Input data:
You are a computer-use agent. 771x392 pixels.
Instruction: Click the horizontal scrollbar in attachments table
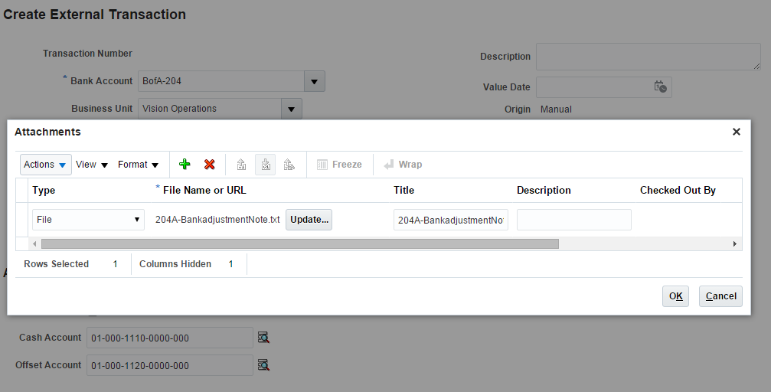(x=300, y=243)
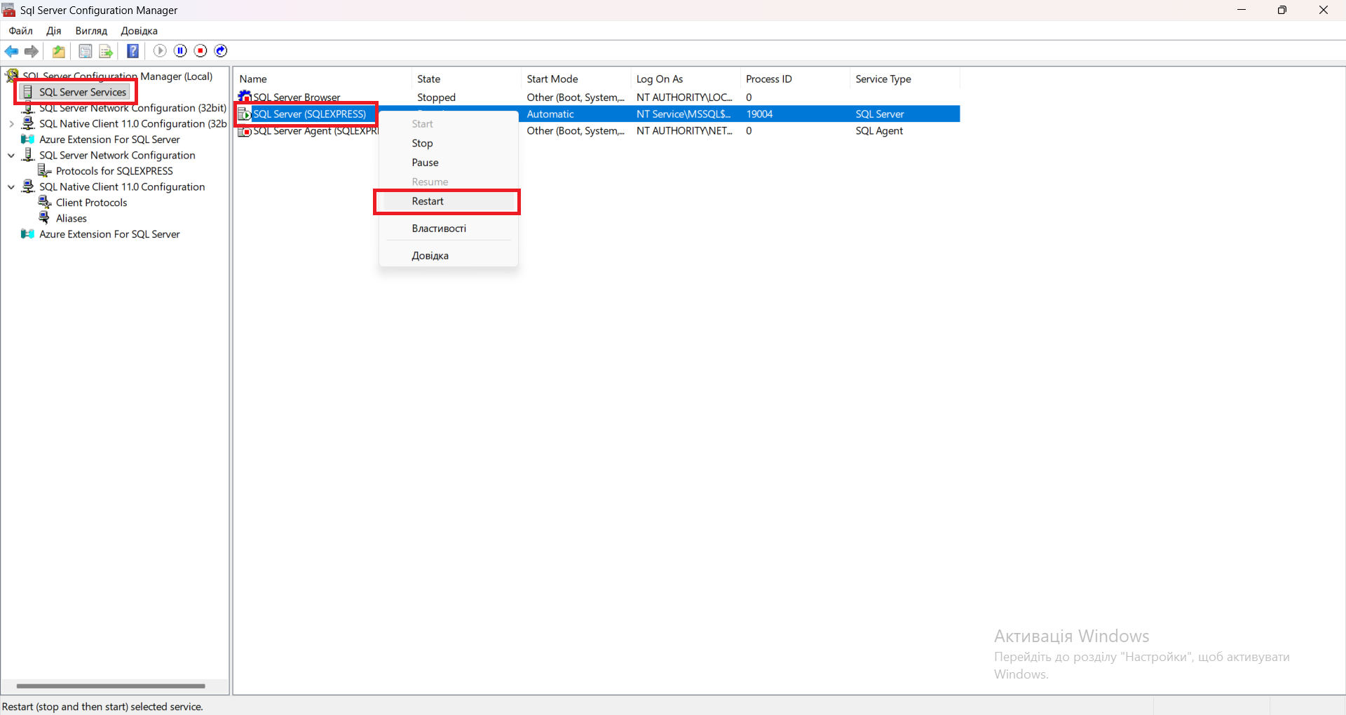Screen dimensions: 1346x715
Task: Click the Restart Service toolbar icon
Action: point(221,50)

Task to carry out:
All of the material goes into the answer exactly as it stands, except for the pictures.

Output for this exercise:
You are a computer-use agent. 771x392 pixels.
Instruction: Click the horizontal scrollbar in attachments table
(x=300, y=243)
Screen dimensions: 1346x715
Task: Click the Restart Service toolbar icon
Action: point(221,50)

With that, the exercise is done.